File Formats

Static Information Files

Static information files are generated by sampler-cc during program compilation. They describe instrumented code but contain no information about any individual run. Think of them as an extension of the symbolic debugging information generated during normal compilation.

Embedding and Extraction

File is a bit of a misnomer. These pieces of information are not initially placed in their own files. Rather, static information is embedded directly within each instrumented object file, shared library, or executable. Custom ELF sections hold each piece of static data.

Embedding ensures that the static information remains tightly associated with the code it describes even across renaming, linking, archive extraction, etc. However, it is often useful to extract this information into a standalone form for additional analysis. The /usr/local/lib/sampler/tools/extract-section tool may be used for this purpose. It is run as follows:

extract-section {section-name} { executable | shared-library | object ...}

section-name names the ELF section containing the desired data, including a leading .. Remaining arguments are ELF executables, shared libraries, or object files. The named section is read from each of these and written to standard output in sequence.

[Note]Note

Although extract-section will happily copy data from any ELF section you name, it should only be used for extracting static sampler information. Normalization applied during extraction means that you are not seeing a byte-for-byte copy of the named section. Use objcopy for more general manipulation tasks.

When shipping precompiled binaries to large numbers of users, you should extract, save, and then remove the sampler's static data sections from your binaries. This data can be large, and the typical end user does not need to download, store, or use it.
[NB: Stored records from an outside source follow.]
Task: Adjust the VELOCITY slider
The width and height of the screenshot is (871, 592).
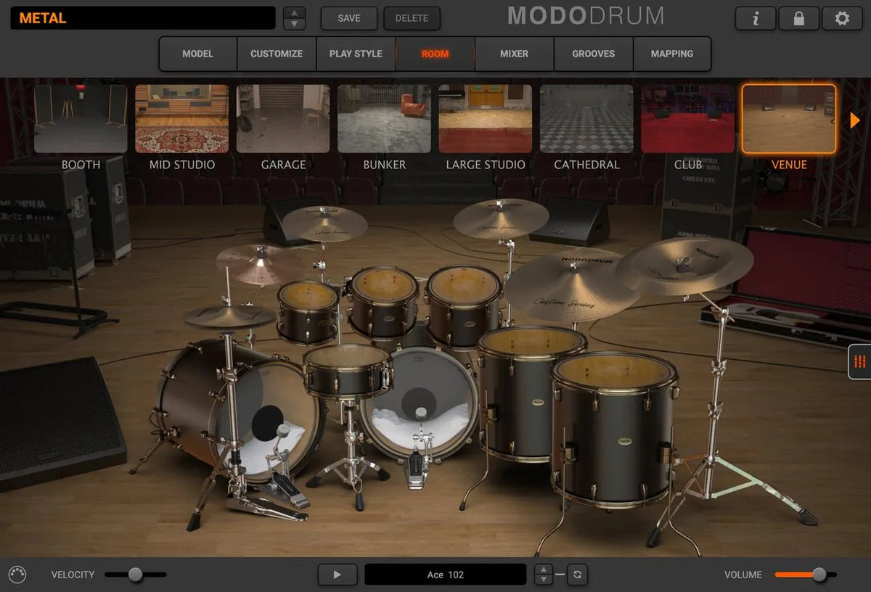Action: [x=134, y=574]

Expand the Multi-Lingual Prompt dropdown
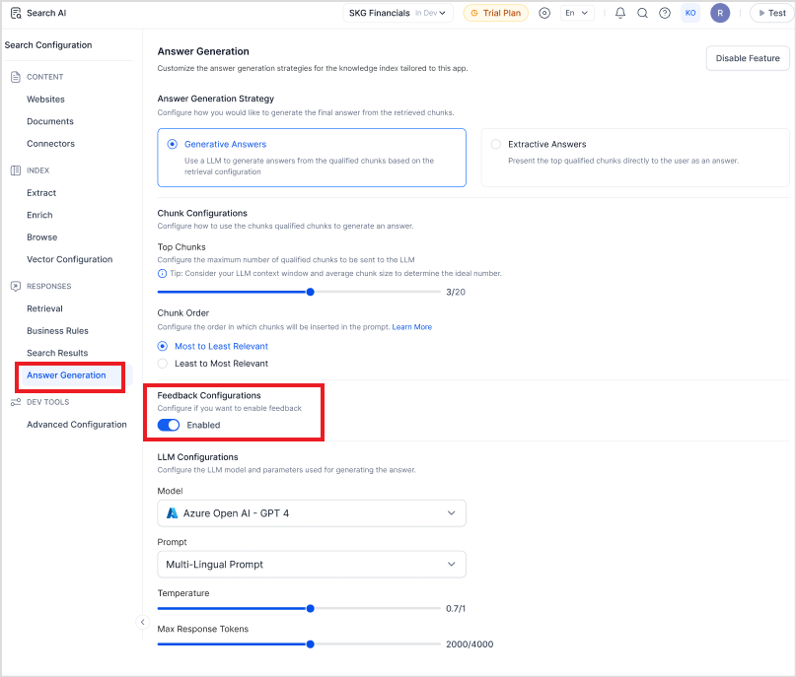click(x=311, y=565)
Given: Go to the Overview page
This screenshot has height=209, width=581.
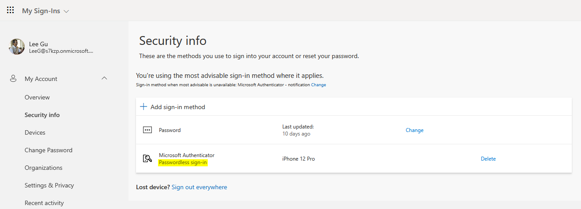Looking at the screenshot, I should (x=37, y=97).
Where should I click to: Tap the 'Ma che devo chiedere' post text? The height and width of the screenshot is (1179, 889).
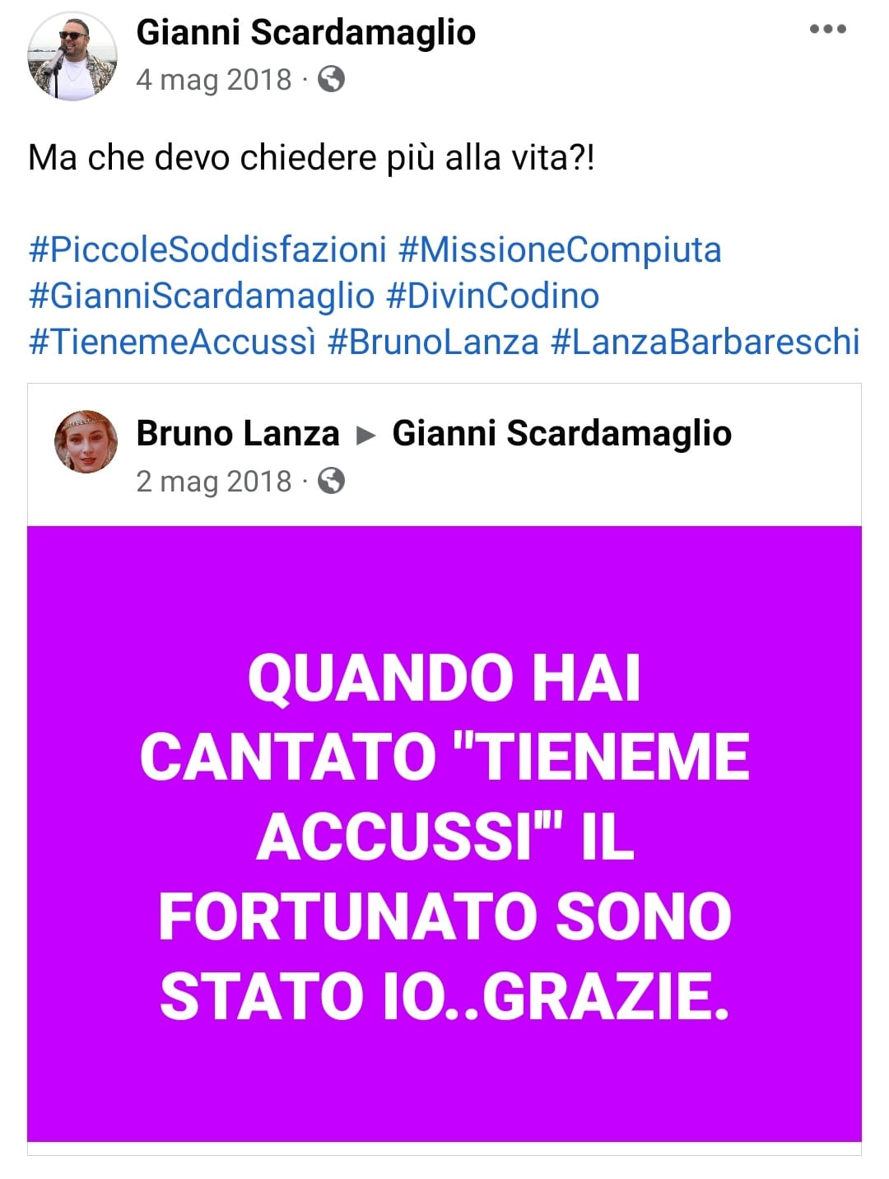tap(311, 157)
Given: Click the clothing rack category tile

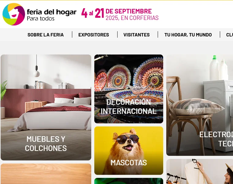Looking at the screenshot, I should [x=200, y=171].
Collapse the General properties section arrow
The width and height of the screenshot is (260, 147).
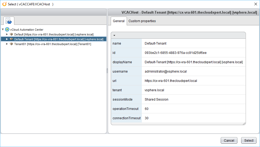[x=114, y=35]
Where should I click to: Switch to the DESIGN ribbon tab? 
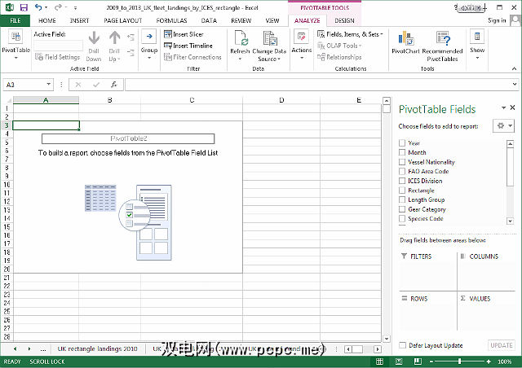[x=344, y=20]
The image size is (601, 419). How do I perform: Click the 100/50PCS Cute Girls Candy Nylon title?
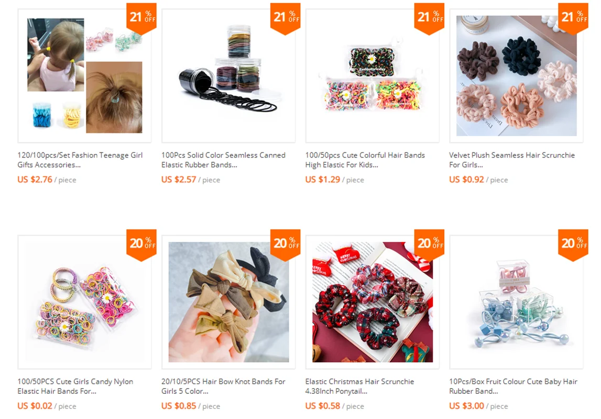[75, 387]
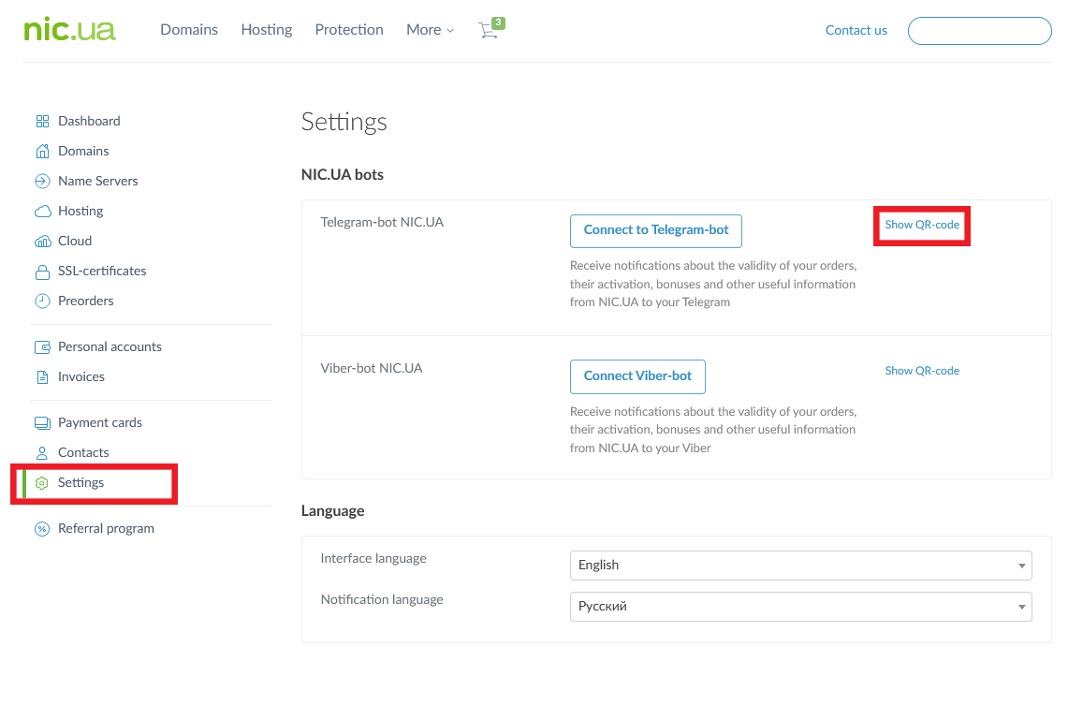Click the Domains house icon
The width and height of the screenshot is (1068, 706).
click(x=42, y=151)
Removal is made easier by the fact that all of these extra ELFsections are marked as debugging sections: the standard strip will remove them along with all other debug information. Our RPM building tools do exactly this, and save the extracted static data files in auxiliary *-samplerinfo packages analogous to Red Hat's *-debuginfo packages. The *-samplerinfo packages are available for all to see, but typically only a developer would download and install them.

Site Information

The site information file lists the instrumentation sites added to each compilation unit. This is the main key used to decode dynamic feedback reports. When embedded within an instrumented binary, it is always found in the .debug_site_info ELF section. When extracted into a standalone file, it is conventionally stored with the extension .sites.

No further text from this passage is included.